So, it’s been a bit since I’ve updated. Between illnesses, work, writing, losing a draft due to a computer meltdown and more illnesses, I’ve gotten crazy far behind on reviews and on reading as well. Hopefully, life will simmer down in the next few weeks to something a little less insane.

So, I think I’ve mentioned before that much of what I read tends to stick within a few genres, typically the classics and literary fiction with a smidge of historical fiction thrown in. I have been attempting to read somewhat outside of my comfort zone this summer. The results, I’ve found, have been fairly mixed.

It is nice to try and leave your comfort zone every now and then. I had the pleasure of reading “The Eight” by Katherine Neville.

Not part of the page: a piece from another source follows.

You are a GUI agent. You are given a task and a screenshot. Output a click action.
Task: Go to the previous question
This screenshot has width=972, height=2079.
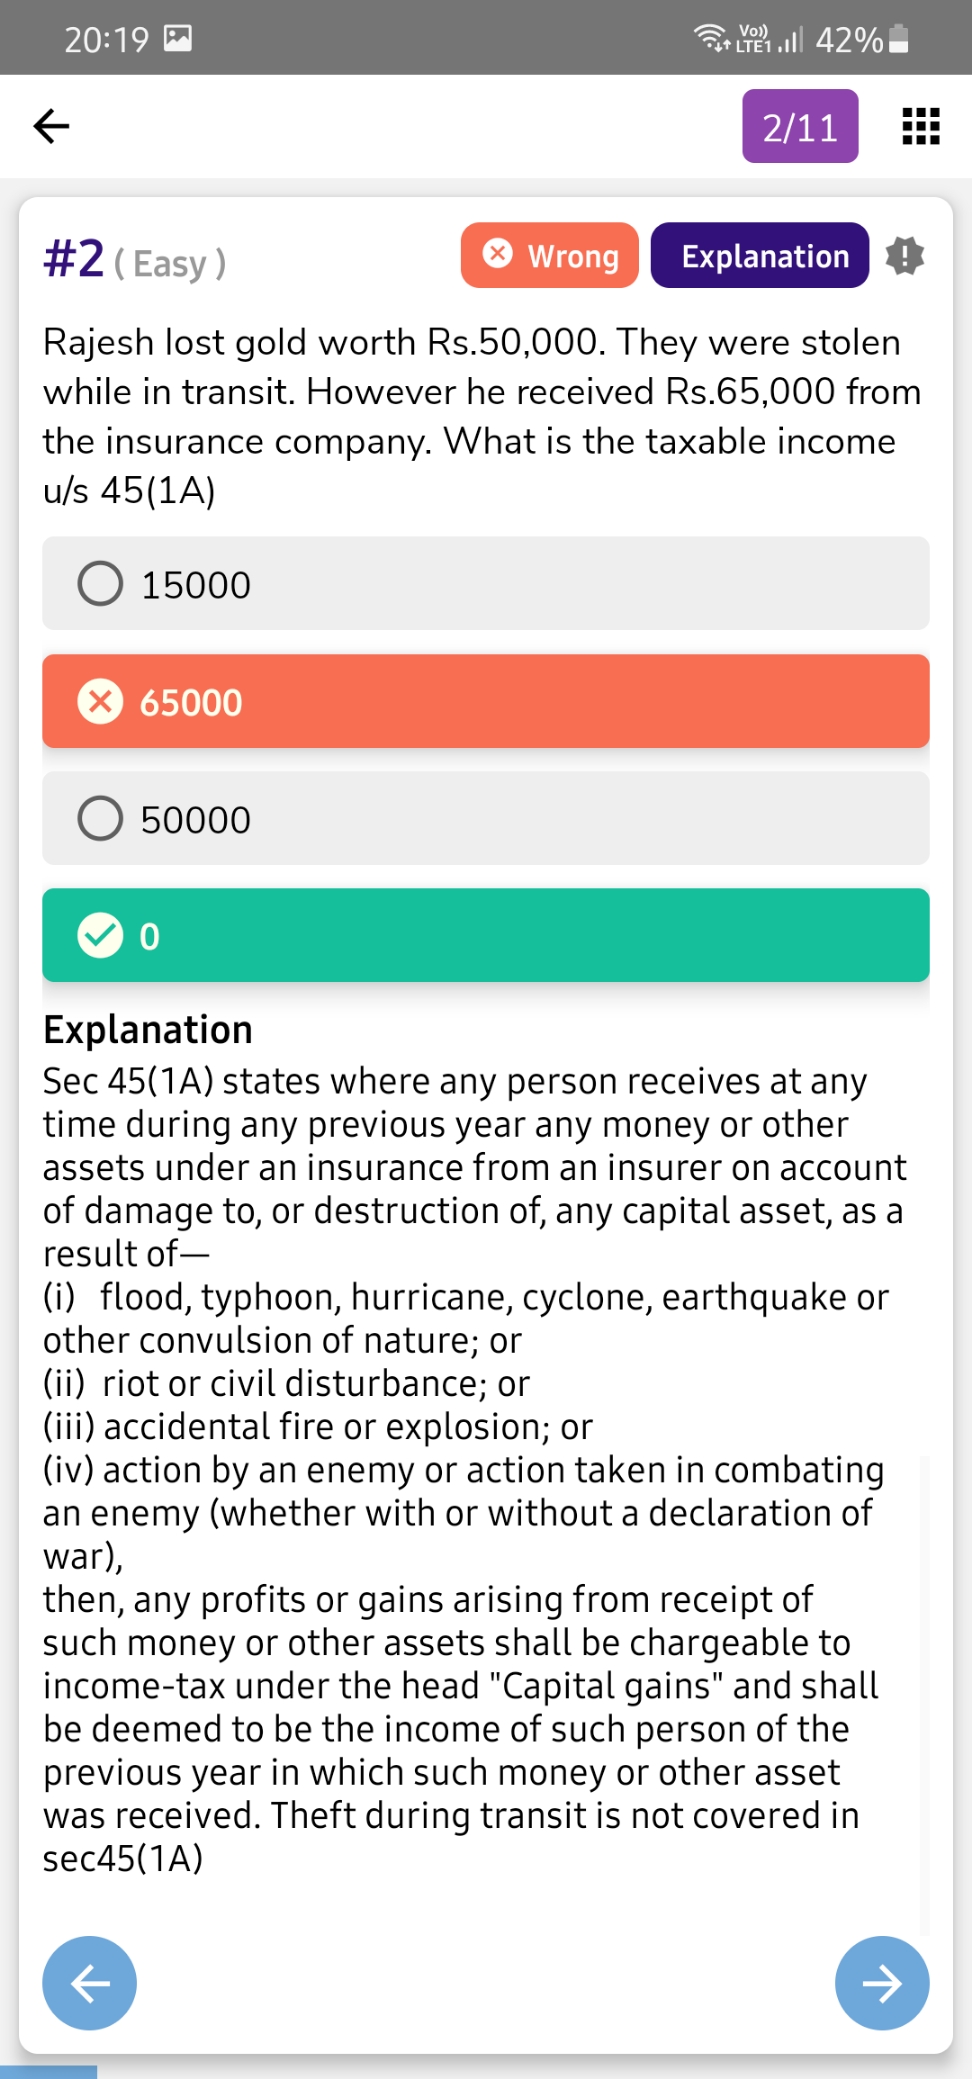(x=90, y=1983)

“The Eight” was published in 1988 (hey, it’s two years younger than me!) and is basically the precursor to things like “The Da Vinci Code”. The story is essentially a thriller with two interwoven story lines set centuries apart.cover69655-medium-2

The first plot line takes place in the midst of the French Revolution where a young woman, Mireille and her cousin are charged with assisting to disperse the pieces of the Montglane Service,  a chess set once belonging to Charlemange in order to keep them out of the hands of those who would use them to do harm. The second story concerns Cat Velis and is centered in New York City and Algeria during the 1970s. Cat is ignorant of both chess and the chess set, but in time, comes to understand and accept her role in gathering the pieces of the Montglane Service.